Hurricane Gustav weakened slightly to a Category 2 storm as it headed towards New Orleans today, the US National Hurricane Centre said.
The city resembled a ghost town this morning after its mayor warned “the storm of the century” was coming and it was “time to be scared”.
Torrential downpours swept across the US Gulf coast three years after New Orleans was devastated by Hurricane Katrina.

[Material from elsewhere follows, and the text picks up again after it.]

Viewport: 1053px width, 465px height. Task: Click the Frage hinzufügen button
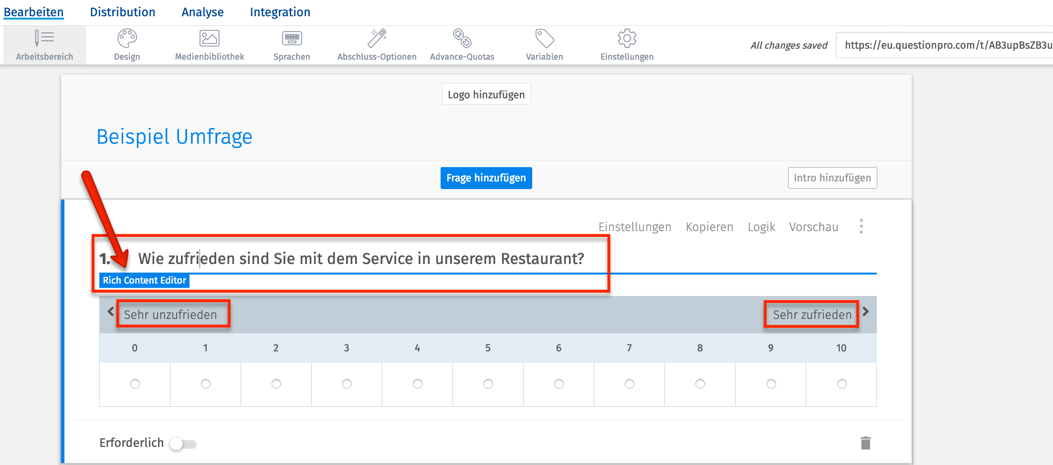point(486,178)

Forecasters warned the eye of the hurricane and its 110mph winds would hit Louisiana at around 5pm Irish time.
An estimated two million people have been evacuated in the state, Federal Emergency Management Agency (Fema) deputy director Harvey Johnson said.
The main threat to New Orleans appeared to be flooding, with an ``extremely dangerous'' storm surge of 10ft to 14ft in tidal levels on some areas of the coast.
But despite the mass evacuation in recent days, many residents were resolutely staying on.
Aileen Bennett, 43, originally from London, lives in one of the areas set to be worst hit.
From her home in Lafayette, about 110 miles west of New Orleans, she said earlier: “I am actually standing outside and it is blissfully quiet and beautiful.
“It has not been what we were expecting but we are prepared.”
The latest forecast from the US-based National Hurricane Centre (NHC) said the worst of the storms would sweep through Louisiana, west of New Orleans.
The NHC’s latest update said reports indicated that “maximum sustained winds have decreased to near 110mph, with higher gusts”.
It went on: “No significant change in strength is likely before landfall with weakening expected to begin after Gustav moves inland later today.
“Hurricane force winds extend outward up to 70 miles from the centre and tropical storm force winds extend outwards up to 230 miles.”
President George Bush and Vice President Dick Cheney skipped the Republican Party’s national convention after presidential hopeful John McCain suspended the majority of proceedings because of mounting concerns about Gustav.
Mr Bush, who was severely criticised for his administration’s poor response to the Katrina disaster, warned America yesterday of the “dangerous” threat posed by the storm.
He urged residents on the US Gulf coast to heed local warnings and added: “Know that the American people stand with you and we will face this emergency together.”
He was widely attacked in the wake of Katrina, which killed more than 1,800 people in US coastal areas, for a slow, apparently casual, approach to the disaster and the relief effort.
Today, he was travelling to Texas to meet emergency workers and evacuees.
Democratic presidential nominee Barack Obama also stepped into the crisis and offered to tap his huge network of donors and volunteers to help any victims of Gustav.
“I think we can get tons of volunteers to travel down there if it becomes necessary,” Mr Obama said.
Gustav has already left a trail of death and destruction in its wake, killing 94 people across the Caribbean.
New Orleans mayor Ray Nagin imposed a dawn-to-dusk curfew from sunset last night as Gustav approached and said the storm would be “big and ugly”.
Looting, one of the major problems in the wake of Katrina three years ago, would not be tolerated, Mr Nagin said.
Another Briton defying the warnings was James Lewis, 38, who left Putney, south west London, to run a pub in New Orleans.
He said he was defying the order to prevent “what happened to my pub when Katrina rolled in – looting and mindless destruction”.
The Crown & Anchor is located on the west bank of the Mississippi River, which is being evacuated.
Yesterday, Mr Lewis, 38, said: “The general consensus here is (the mayor) is covering his back after the colossal muck-up over Katrina.”
The US authorities’ actions will be closely scrutinised after what was widely seen as a series of catastrophic failures in its slow and inadequate response to Katrina.
After Katrina hit land on August 29 2005, three-quarters of the city was flooded after the storm surge breached its protective levees.